### Data extract
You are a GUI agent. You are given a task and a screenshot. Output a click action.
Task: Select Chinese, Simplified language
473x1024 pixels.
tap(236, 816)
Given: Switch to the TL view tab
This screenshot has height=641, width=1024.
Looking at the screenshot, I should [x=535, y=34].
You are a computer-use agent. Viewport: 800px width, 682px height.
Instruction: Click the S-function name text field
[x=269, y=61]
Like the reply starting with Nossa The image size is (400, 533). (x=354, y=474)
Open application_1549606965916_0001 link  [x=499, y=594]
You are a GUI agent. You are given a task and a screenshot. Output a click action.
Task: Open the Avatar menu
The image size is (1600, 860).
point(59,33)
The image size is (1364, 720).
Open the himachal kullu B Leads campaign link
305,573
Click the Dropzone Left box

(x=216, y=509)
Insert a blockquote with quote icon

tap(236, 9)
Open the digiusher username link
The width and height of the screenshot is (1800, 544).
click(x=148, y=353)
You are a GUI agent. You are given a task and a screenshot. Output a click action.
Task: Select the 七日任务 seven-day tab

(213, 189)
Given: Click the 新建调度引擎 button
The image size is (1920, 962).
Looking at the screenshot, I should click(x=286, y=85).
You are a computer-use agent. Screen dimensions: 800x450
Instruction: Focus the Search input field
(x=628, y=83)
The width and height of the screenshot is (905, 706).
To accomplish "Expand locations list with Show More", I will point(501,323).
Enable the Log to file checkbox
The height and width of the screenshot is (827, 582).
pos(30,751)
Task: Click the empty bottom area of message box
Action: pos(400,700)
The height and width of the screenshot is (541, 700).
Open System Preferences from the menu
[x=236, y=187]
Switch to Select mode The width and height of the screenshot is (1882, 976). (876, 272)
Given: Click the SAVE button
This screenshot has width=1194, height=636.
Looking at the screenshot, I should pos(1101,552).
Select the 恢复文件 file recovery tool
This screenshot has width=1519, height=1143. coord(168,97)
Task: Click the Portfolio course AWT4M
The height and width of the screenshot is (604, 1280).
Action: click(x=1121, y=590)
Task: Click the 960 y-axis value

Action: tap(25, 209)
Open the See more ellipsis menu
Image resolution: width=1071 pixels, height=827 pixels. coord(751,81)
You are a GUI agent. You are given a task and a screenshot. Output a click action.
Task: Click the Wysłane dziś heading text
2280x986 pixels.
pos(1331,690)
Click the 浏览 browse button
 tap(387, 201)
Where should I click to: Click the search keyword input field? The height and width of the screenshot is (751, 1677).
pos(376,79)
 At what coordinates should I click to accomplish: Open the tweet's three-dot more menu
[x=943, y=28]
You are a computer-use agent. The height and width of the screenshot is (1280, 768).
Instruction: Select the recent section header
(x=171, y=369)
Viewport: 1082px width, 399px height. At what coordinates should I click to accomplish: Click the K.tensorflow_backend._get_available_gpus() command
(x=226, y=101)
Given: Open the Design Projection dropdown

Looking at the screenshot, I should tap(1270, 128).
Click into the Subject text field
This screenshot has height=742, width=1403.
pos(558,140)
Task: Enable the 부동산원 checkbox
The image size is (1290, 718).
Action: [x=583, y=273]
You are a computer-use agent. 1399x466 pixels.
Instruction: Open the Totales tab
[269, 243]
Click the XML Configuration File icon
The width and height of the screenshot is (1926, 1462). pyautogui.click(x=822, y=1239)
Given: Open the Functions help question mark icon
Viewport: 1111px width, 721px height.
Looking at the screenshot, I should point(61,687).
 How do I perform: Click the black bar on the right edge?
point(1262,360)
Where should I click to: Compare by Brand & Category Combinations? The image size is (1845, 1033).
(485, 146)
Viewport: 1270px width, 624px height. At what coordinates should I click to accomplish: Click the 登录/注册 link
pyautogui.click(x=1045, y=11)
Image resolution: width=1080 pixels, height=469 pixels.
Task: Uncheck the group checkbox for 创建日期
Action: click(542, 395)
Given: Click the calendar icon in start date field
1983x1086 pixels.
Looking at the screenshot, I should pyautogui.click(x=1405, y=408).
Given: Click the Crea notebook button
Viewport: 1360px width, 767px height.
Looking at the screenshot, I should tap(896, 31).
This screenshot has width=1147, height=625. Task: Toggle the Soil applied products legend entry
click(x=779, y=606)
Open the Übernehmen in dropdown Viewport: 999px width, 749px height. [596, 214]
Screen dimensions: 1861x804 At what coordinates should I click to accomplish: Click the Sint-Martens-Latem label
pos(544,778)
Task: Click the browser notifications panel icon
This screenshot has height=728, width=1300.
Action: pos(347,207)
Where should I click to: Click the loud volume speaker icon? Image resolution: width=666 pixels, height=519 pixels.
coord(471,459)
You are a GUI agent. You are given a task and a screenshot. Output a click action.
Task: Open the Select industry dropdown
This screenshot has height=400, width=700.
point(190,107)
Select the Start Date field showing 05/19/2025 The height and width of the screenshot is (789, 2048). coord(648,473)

### Requirement
Search the entries above for the string "computer", and report each line where it occurs.

### Answer for this exercise
You are a computer-use agent. Viewport: 800px width, 682px height.
You are a computer-use agent. Screen dimensions: 800x450
You are a computer-use agent. The height and width of the screenshot is (1280, 768).
You are a computer-use agent. 1399x466 pixels.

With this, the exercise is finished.